Whiling away winter hours in his den listening to classics, Mayberger has no plans to ditch his vinyl.
“Everyone’s walking around with a pocket full of ones and zeros, and I’m kind of resistant to that,” he says.
Growing up with records, it’s still the only format in which Ian Wolf, 34, consumes his music. Hauling a portable record player to other locations and working at Taproom, where there’s a record player on hand, he can’t remember the last time he even listened to a CD.
“If it ain’t broke, don’t fix it,” Wolf says. “You get to hold it. There’s the whole thing of flipping the record over. It’s very intimate and personal.”
With at least 5,000 records in his collection, Wolf describes finding a “golden record,” or records that will never be in digital format, as a huge incentive to hunt for more.
“There’s so much music that’s never going to be heard because you can’t download it,” he says. “You actually have to physically find it. I think that’s where the addiction comes from.”
Those “random finds,” released from small-time, no-label bands that broke up after one tour for one reason or another, are now being reissued, after someone finds a 40-year-old song and thinks it should be shared now.
“Like the compilations that come out,” he says.
Wolf appreciates that bands will put out specific records for those days and only a limited amount of copies on “Record Store Day.”
“Those are the records that in 20 years people will be like, “whoa, they only pressed 100 of these and I have one,’” he says.
The record convert
Emily Scholle, 26, remembers the rich sounds from her parents’ record player as a young girl and the urge she had to get her hands on the vinyl.
“When you’re a kid, you don’t touch the record player,” Scholle says. “And I always wanted to touch the record player. It made me want records that much more.”
Three years ago when she was dating a popular DJ in town, she saw how easy it was for him find cheap records.
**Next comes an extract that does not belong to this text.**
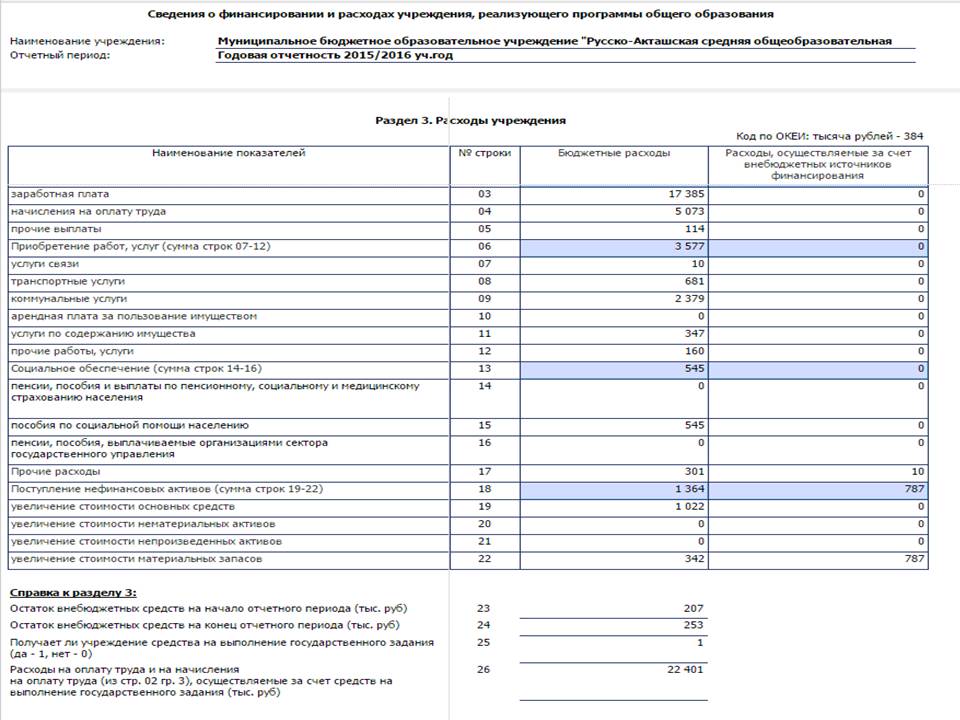The height and width of the screenshot is (720, 960).
Task: Click the Наименование показателей column header
Action: [228, 153]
Once she tracked down a record player she could afford, Scholle says she bought too many, too fast.
“It snowballed from there,” she says laughing. “As addictions do.”
Her affinity for ‘50s and ‘60s doo-wop or surf rock music aligns with her affinity for vinyl; she used to DJ a weekly radio show called “Vintage Vinyl,” playing only vinyl records on air on KJHK, and currently mixes this style of music at the Replay as DJ Modrey Hepburn.
Every once in a while, she will pick up a new LP, but doesn’t notice the difference in quality of sound compared with a digital release, as much as she can with old-school records.
“With older stuff especially, they were made to be listened to on vinyl, in that medium,” she says. “The sound quality is a lot better. If you listen to music from the MP3 on your laptop, and you listen to it on vinyl, you hear that there is so much more on the vinyl that you just don’t hear otherwise.”
After a recent collection purge, Scholle says she has about 500 45s and 100 LPs.
Pulling out old girl group compilation records — The Shangri-Las and The Shirelles are favorites — Scholle de-stresses through music that reminds her of simpler, happier times.
“It’s so honest,” she says. “We live in such a bizarre world... It’s nice to think ‘I’m not in 2014 right now; it’s 1958.”